TRECHO DO TEXTO:
================================
Chegamos. A Igreja estava lotada. Toda a nata belenense disputava lugares à beira do altar, trocava gestos à distância, como que comentando entre si: "Oi, tudo bom? Que legal, você também por aqui!", e coisas do tipo. Enfim, não era hora de me aborrecer com colunismo social. Encontrei alguns amigos, e acenei para eles com a mesma expressão blasé, tendo a certeza de que estavam ali pelo mesmo motivo. Apesar do sono, do calor e da vontade de acender um cigarro, o ambiente estava bem legal. Sou católico, e odeio qualquer manifestação pseudo-agnóstica do tipo "odeio missas" e "não preciso de religião". Na verdade, admiro, e muito, quem tem fé, e queria ter ânimo para ir à Igreja todos os domingos. O problema é que, como diz a minha sábia mamãe, a gente não aprende essas coisas em casa ou na escola. Ser religioso depende única e exclusivamente da nossa índole. Eu, segundo ela, preciso de mais uns anos de reflexão para abraçar de vez o catolicismo. Deus a escute.

Músicas muito bonitas, cartas dos apóstolos da Bíblia - alguém aí arrisca dizer que aquele livro não é genial? - e salmos à parte, chega-se na omilia. O padre, um senhor de uns oitenta anos de idade, simpático e querido pela paróquia local, estava gripado. E aborrecido. A vinda do Papa no Brasil despertara nele uma certa fúria conservadora, do tipo que só faz irritar católicos "frios", como eu. Criticou a torto e a direita a tendência dos religiosos ditos modernos a "liberar tudo", a tirar da Igreja seu caráter de contestação ao pecado do mundo e adequá-la aos moldes dos novos católicos, como se a instituição Dele fosse apenas um bando de tiranos com cruzes e dentes de alho nas mãos.
================================
Linhas de dados de apontamento:
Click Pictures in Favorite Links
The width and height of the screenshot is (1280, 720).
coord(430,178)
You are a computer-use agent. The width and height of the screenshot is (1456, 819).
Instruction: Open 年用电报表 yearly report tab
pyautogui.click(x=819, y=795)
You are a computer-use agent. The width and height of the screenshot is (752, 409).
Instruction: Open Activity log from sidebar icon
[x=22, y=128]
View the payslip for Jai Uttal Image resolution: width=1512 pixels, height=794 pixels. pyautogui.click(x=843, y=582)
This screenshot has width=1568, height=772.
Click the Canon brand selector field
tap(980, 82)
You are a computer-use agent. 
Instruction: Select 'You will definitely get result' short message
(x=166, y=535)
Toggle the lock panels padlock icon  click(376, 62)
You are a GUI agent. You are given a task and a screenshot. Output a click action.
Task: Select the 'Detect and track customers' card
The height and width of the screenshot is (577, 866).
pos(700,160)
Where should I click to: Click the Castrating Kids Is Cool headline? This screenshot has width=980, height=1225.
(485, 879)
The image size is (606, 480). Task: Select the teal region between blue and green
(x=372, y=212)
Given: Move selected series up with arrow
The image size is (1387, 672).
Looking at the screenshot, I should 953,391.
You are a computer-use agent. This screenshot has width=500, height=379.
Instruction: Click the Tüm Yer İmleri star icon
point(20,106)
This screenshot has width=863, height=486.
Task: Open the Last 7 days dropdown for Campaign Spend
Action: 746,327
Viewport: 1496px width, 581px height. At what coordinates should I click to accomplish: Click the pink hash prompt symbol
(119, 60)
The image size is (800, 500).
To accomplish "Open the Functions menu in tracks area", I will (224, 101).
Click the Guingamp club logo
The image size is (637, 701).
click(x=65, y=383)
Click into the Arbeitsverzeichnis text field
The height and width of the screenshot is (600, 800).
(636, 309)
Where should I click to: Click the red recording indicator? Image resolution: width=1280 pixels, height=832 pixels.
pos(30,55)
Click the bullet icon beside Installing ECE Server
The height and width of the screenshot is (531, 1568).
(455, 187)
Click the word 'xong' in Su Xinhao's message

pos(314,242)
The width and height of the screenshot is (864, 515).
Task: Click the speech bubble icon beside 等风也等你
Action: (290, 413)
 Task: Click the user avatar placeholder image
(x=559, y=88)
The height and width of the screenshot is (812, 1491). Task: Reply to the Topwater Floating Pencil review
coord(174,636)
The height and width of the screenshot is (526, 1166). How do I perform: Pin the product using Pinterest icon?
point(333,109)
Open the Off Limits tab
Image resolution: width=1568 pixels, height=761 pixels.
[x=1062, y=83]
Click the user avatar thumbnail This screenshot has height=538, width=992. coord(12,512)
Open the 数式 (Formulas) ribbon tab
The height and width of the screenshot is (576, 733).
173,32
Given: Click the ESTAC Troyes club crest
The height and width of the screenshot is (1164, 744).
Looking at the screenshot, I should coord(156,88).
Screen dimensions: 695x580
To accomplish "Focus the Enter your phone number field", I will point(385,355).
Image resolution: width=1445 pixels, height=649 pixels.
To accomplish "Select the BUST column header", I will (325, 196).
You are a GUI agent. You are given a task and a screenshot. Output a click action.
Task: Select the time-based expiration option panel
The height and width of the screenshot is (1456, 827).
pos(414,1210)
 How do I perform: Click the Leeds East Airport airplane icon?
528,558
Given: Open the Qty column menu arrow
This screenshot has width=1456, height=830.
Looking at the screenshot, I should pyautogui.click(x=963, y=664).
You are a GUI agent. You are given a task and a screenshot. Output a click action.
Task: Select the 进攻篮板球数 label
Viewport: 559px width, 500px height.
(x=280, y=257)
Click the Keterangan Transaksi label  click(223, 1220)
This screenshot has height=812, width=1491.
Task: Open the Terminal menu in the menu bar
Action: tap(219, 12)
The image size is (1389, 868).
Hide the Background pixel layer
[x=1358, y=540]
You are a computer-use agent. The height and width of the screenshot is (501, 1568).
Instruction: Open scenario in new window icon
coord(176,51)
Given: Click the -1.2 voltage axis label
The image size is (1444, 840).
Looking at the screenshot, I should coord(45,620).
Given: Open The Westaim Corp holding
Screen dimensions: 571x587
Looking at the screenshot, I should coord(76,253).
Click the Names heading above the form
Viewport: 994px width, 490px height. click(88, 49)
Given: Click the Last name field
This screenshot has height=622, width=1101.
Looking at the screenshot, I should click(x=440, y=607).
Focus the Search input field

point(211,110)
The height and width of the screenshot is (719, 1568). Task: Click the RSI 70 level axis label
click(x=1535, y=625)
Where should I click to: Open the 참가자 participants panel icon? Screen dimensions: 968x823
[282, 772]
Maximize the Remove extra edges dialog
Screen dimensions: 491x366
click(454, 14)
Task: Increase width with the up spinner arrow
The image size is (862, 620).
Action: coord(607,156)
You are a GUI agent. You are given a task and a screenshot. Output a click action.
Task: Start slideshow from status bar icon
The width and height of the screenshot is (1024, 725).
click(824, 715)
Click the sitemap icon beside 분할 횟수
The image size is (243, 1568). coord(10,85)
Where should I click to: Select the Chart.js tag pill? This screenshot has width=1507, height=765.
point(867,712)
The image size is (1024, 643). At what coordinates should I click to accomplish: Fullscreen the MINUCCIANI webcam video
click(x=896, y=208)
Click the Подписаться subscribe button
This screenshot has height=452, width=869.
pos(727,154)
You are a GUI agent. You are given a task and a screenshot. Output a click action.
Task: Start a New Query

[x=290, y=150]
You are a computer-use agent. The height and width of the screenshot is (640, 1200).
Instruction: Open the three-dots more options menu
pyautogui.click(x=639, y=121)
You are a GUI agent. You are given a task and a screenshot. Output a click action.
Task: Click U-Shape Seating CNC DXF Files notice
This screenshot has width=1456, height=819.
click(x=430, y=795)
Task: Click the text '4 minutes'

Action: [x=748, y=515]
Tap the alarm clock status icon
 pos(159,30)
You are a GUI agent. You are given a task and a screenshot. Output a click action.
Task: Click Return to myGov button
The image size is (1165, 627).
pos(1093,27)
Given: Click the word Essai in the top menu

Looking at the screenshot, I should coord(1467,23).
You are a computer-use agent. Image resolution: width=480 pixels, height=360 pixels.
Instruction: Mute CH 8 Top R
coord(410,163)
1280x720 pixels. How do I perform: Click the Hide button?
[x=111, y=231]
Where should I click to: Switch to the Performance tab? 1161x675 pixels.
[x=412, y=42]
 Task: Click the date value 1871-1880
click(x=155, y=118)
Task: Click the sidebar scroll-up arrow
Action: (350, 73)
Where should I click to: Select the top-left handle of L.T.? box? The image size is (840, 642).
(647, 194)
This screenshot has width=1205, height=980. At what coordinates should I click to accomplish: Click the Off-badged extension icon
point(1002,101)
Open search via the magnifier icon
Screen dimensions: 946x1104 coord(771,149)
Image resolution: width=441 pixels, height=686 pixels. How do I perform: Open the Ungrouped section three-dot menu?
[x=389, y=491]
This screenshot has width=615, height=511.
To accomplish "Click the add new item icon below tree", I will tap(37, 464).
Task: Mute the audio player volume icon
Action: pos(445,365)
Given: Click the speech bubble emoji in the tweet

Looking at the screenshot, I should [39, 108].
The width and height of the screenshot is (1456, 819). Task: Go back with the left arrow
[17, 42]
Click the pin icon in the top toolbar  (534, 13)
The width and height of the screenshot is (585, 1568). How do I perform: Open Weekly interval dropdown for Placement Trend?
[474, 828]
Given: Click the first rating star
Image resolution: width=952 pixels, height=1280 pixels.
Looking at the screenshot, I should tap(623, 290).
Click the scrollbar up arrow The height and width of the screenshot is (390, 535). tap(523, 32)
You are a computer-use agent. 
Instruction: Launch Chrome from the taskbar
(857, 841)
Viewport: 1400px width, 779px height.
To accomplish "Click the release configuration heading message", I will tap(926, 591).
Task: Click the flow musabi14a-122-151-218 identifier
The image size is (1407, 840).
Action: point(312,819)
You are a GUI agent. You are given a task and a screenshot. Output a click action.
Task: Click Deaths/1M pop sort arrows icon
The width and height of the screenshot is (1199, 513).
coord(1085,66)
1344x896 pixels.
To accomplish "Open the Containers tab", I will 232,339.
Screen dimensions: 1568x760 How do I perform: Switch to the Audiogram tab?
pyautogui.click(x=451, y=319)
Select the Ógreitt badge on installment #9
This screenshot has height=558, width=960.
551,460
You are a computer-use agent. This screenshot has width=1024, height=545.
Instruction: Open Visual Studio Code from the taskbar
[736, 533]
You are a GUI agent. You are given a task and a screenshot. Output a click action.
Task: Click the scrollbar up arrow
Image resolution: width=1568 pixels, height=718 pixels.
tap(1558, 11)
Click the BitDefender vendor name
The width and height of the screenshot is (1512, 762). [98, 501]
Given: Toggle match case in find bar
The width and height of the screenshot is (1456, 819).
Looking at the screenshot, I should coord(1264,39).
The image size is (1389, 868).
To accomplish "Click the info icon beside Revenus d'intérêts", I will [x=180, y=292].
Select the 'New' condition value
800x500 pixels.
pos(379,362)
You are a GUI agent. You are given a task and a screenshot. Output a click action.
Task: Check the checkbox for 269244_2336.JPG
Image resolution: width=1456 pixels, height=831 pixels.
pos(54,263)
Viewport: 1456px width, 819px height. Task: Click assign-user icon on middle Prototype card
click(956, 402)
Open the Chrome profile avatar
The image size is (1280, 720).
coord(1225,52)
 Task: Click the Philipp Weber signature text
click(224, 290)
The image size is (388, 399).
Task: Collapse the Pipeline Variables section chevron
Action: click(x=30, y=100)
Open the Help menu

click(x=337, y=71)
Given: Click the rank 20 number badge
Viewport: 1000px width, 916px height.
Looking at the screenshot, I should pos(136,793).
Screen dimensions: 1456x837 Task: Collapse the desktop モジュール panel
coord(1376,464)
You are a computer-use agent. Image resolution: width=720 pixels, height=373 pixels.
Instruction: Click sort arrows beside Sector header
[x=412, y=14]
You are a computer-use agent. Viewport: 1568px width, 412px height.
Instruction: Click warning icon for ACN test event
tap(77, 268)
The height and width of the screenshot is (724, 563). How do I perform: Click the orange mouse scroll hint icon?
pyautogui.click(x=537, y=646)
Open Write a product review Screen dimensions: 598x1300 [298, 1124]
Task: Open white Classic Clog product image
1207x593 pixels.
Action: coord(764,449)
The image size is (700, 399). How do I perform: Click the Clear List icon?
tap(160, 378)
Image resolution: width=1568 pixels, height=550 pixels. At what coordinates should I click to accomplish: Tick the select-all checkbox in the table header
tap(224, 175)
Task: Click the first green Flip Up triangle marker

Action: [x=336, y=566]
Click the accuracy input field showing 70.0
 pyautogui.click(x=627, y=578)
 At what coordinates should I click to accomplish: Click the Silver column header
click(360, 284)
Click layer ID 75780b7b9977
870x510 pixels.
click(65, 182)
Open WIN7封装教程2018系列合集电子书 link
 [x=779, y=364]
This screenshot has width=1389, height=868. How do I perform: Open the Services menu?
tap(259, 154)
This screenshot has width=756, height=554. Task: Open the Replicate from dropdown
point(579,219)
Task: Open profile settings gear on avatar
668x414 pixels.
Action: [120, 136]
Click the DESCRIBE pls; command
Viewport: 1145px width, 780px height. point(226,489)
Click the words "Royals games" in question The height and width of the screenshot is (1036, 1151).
================================
TAREFAS DO EXERCÍCIO:
**1.** Resuma o parágrafo do texto sobre a missa que começa com "Músicas muito bonitas", conservando os fatos principais.
**2.** Repita sem alterações o trecho do texto sobre a missa que vai de "Músicas muito bonitas, cartas" até "alho nas mãos.".
Os registros não são necessários para este exercício.

RESULTADOS DO EXERCÍCIO:
**1.** Depois das músicas, das cartas dos apóstolos e dos salmos, vem a pregação. O padre é um senhor simpático de uns oitenta anos, querido pela paróquia, e estava gripado e aborrecido. A vinda do Papa ao Brasil despertou nele uma fúria conservadora, que irrita católicos "frios" como quem escreve. Ele criticou duramente a tendência dos religiosos modernos a "liberar tudo" e a tirar da Igreja seu caráter de contestação ao pecado do mundo.

**2.**
Músicas muito bonitas, cartas dos apóstolos da Bíblia - alguém aí arrisca dizer que aquele livro não é genial? - e salmos à parte, chega-se na omilia. O padre, um senhor de uns oitenta anos de idade, simpático e querido pela paróquia local, estava gripado. E aborrecido. A vinda do Papa no Brasil despertara nele uma certa fúria conservadora, do tipo que só faz irritar católicos "frios", como eu. Criticou a torto e a direita a tendência dos religiosos ditos modernos a "liberar tudo", a tirar da Igreja seu caráter de contestação ao pecado do mundo e adequá-la aos moldes dos novos católicos, como se a instituição Dele fosse apenas um bando de tiranos com cruzes e dentes de alho nas mãos.